— Begin —

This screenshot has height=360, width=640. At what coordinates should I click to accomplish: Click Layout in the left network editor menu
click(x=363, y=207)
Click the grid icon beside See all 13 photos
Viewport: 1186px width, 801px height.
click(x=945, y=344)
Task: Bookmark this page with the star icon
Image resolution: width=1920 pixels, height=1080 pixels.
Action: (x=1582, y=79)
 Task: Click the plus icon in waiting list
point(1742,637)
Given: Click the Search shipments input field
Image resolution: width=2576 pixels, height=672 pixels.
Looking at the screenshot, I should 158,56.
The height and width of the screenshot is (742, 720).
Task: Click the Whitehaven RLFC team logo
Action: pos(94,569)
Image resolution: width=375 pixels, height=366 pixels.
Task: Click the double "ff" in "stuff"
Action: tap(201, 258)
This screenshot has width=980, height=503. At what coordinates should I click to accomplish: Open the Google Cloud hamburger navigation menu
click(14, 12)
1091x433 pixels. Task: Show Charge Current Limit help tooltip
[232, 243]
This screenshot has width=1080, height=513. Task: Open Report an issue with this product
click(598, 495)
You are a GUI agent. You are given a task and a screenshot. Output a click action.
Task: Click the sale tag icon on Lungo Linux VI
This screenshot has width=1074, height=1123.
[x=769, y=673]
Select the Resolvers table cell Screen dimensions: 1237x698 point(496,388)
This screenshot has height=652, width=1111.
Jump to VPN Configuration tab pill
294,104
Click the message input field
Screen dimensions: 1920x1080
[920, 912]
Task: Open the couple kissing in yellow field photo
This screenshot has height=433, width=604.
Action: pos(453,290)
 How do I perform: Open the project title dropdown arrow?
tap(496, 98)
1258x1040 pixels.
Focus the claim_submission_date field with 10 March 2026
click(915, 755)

— End —

• [What the task asks]:
Repeat the lines above word for word, from the first one through the line that contains "Select the Resolvers".

• [Task solution]:
This screenshot has height=360, width=640. At what coordinates should I click to accomplish: Click Layout in the left network editor menu
click(x=363, y=207)
Click the grid icon beside See all 13 photos
Viewport: 1186px width, 801px height.
click(x=945, y=344)
Task: Bookmark this page with the star icon
Image resolution: width=1920 pixels, height=1080 pixels.
Action: (x=1582, y=79)
 Task: Click the plus icon in waiting list
point(1742,637)
Given: Click the Search shipments input field
Image resolution: width=2576 pixels, height=672 pixels.
Looking at the screenshot, I should 158,56.
The height and width of the screenshot is (742, 720).
Task: Click the Whitehaven RLFC team logo
Action: pos(94,569)
Image resolution: width=375 pixels, height=366 pixels.
Task: Click the double "ff" in "stuff"
Action: tap(201, 258)
This screenshot has width=980, height=503. At what coordinates should I click to accomplish: Open the Google Cloud hamburger navigation menu
click(14, 12)
1091x433 pixels. Task: Show Charge Current Limit help tooltip
[232, 243]
This screenshot has width=1080, height=513. Task: Open Report an issue with this product
click(598, 495)
You are a GUI agent. You are given a task and a screenshot. Output a click action.
Task: Click the sale tag icon on Lungo Linux VI
This screenshot has width=1074, height=1123.
[x=769, y=673]
Select the Resolvers table cell Screen dimensions: 1237x698 point(496,388)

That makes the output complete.